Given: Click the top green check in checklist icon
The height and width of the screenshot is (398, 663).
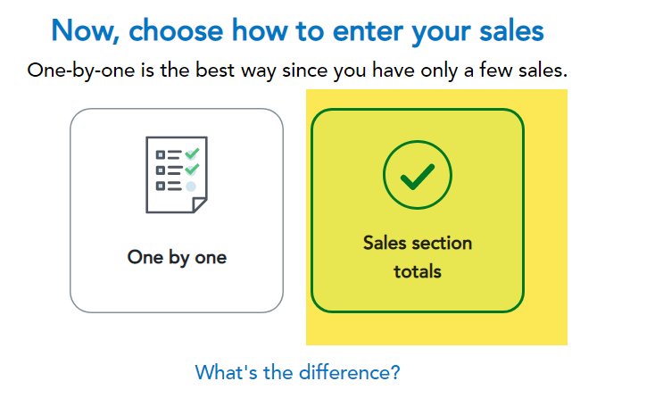Looking at the screenshot, I should [192, 153].
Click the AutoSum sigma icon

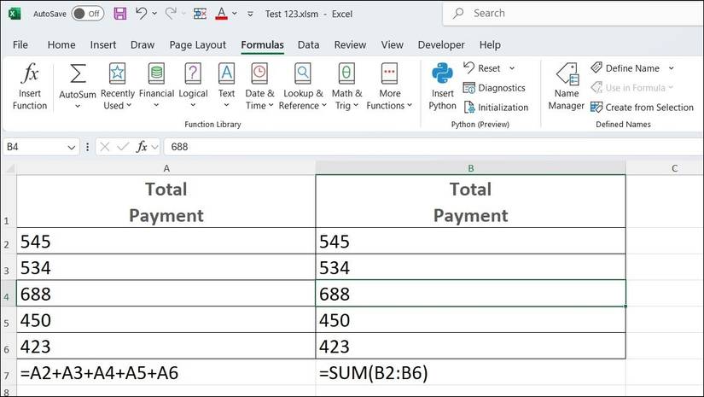pyautogui.click(x=78, y=74)
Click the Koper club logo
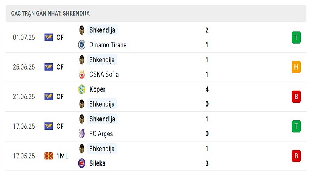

=-=-=

## WHAT TO PRODUCE:
Write out the whole listing verbatim, images excluded.

## EXERCISE SOLUTION:
Given: Click the top green check in checklist icon
The height and width of the screenshot is (398, 663).
Looking at the screenshot, I should [192, 153].
Click the AutoSum sigma icon

pyautogui.click(x=78, y=74)
Click the Koper club logo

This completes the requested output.